Dataset entries
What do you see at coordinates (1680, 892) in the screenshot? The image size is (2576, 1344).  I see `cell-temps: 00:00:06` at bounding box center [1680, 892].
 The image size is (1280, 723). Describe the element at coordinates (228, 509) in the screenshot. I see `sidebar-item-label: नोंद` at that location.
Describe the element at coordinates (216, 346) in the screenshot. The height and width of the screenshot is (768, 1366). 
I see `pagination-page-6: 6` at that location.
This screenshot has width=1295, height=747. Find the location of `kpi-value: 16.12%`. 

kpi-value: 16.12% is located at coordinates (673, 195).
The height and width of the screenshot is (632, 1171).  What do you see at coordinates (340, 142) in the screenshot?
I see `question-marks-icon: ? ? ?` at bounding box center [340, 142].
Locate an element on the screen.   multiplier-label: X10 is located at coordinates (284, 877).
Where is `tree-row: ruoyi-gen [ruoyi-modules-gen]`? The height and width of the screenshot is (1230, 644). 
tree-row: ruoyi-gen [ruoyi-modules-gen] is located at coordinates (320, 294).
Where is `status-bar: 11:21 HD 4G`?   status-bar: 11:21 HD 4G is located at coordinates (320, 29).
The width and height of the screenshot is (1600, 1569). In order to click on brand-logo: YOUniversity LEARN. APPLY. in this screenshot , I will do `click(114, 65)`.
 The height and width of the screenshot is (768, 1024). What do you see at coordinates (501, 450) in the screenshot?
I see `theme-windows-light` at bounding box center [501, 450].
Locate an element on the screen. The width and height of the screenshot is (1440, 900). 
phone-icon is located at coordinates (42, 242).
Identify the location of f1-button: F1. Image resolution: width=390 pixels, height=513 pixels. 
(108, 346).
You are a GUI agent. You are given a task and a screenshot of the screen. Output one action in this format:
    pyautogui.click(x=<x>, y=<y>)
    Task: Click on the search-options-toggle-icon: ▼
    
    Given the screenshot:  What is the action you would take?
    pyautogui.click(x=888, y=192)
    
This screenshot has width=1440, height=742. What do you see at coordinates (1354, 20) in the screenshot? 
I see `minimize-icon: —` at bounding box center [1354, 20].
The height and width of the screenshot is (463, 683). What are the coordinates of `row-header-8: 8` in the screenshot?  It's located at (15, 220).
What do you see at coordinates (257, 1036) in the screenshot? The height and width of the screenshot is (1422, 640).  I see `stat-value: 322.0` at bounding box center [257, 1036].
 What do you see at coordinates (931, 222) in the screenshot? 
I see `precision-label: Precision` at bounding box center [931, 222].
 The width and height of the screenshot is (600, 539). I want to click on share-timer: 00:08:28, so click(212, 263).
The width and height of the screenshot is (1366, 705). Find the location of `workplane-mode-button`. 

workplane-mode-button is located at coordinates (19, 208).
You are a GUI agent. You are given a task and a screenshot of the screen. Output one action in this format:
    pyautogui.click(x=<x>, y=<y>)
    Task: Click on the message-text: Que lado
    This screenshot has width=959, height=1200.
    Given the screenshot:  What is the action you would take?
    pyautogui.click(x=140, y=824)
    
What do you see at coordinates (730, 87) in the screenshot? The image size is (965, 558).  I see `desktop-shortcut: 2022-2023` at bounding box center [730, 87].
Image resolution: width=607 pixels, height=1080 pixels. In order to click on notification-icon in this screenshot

**INSTRUCTION:** Reproduce each of the records above, line for line, without any alteration.

**SOLVED PROBLEM:**
What do you see at coordinates (1680, 892) in the screenshot? The image size is (2576, 1344).  I see `cell-temps: 00:00:06` at bounding box center [1680, 892].
 The image size is (1280, 723). Describe the element at coordinates (228, 509) in the screenshot. I see `sidebar-item-label: नोंद` at that location.
Describe the element at coordinates (216, 346) in the screenshot. The height and width of the screenshot is (768, 1366). 
I see `pagination-page-6: 6` at that location.
This screenshot has width=1295, height=747. Find the location of `kpi-value: 16.12%`. 

kpi-value: 16.12% is located at coordinates (673, 195).
The height and width of the screenshot is (632, 1171).  What do you see at coordinates (340, 142) in the screenshot?
I see `question-marks-icon: ? ? ?` at bounding box center [340, 142].
Locate an element on the screen.   multiplier-label: X10 is located at coordinates (284, 877).
Where is `tree-row: ruoyi-gen [ruoyi-modules-gen]`? The height and width of the screenshot is (1230, 644). 
tree-row: ruoyi-gen [ruoyi-modules-gen] is located at coordinates (320, 294).
Where is `status-bar: 11:21 HD 4G`?   status-bar: 11:21 HD 4G is located at coordinates (320, 29).
The width and height of the screenshot is (1600, 1569). In order to click on brand-logo: YOUniversity LEARN. APPLY. in this screenshot , I will do `click(114, 65)`.
 The height and width of the screenshot is (768, 1024). What do you see at coordinates (501, 450) in the screenshot?
I see `theme-windows-light` at bounding box center [501, 450].
Locate an element on the screen. The width and height of the screenshot is (1440, 900). 
phone-icon is located at coordinates (42, 242).
Identify the location of f1-button: F1. Image resolution: width=390 pixels, height=513 pixels. 
(108, 346).
You are a GUI agent. You are given a task and a screenshot of the screen. Output one action in this format:
    pyautogui.click(x=<x>, y=<y>)
    Task: Click on the search-options-toggle-icon: ▼
    
    Given the screenshot:  What is the action you would take?
    pyautogui.click(x=888, y=192)
    
This screenshot has width=1440, height=742. What do you see at coordinates (1354, 20) in the screenshot? 
I see `minimize-icon: —` at bounding box center [1354, 20].
The height and width of the screenshot is (463, 683). What are the coordinates of `row-header-8: 8` in the screenshot?  It's located at (15, 220).
What do you see at coordinates (257, 1036) in the screenshot? The height and width of the screenshot is (1422, 640).  I see `stat-value: 322.0` at bounding box center [257, 1036].
 What do you see at coordinates (931, 222) in the screenshot? 
I see `precision-label: Precision` at bounding box center [931, 222].
 The width and height of the screenshot is (600, 539). I want to click on share-timer: 00:08:28, so click(212, 263).
The width and height of the screenshot is (1366, 705). Find the location of `workplane-mode-button`. 

workplane-mode-button is located at coordinates (19, 208).
You are a GUI agent. You are given a task and a screenshot of the screen. Output one action in this format:
    pyautogui.click(x=<x>, y=<y>)
    Task: Click on the message-text: Que lado
    This screenshot has width=959, height=1200.
    Given the screenshot:  What is the action you would take?
    pyautogui.click(x=140, y=824)
    
What do you see at coordinates (730, 87) in the screenshot? The image size is (965, 558).  I see `desktop-shortcut: 2022-2023` at bounding box center [730, 87].
Image resolution: width=607 pixels, height=1080 pixels. In order to click on notification-icon in this screenshot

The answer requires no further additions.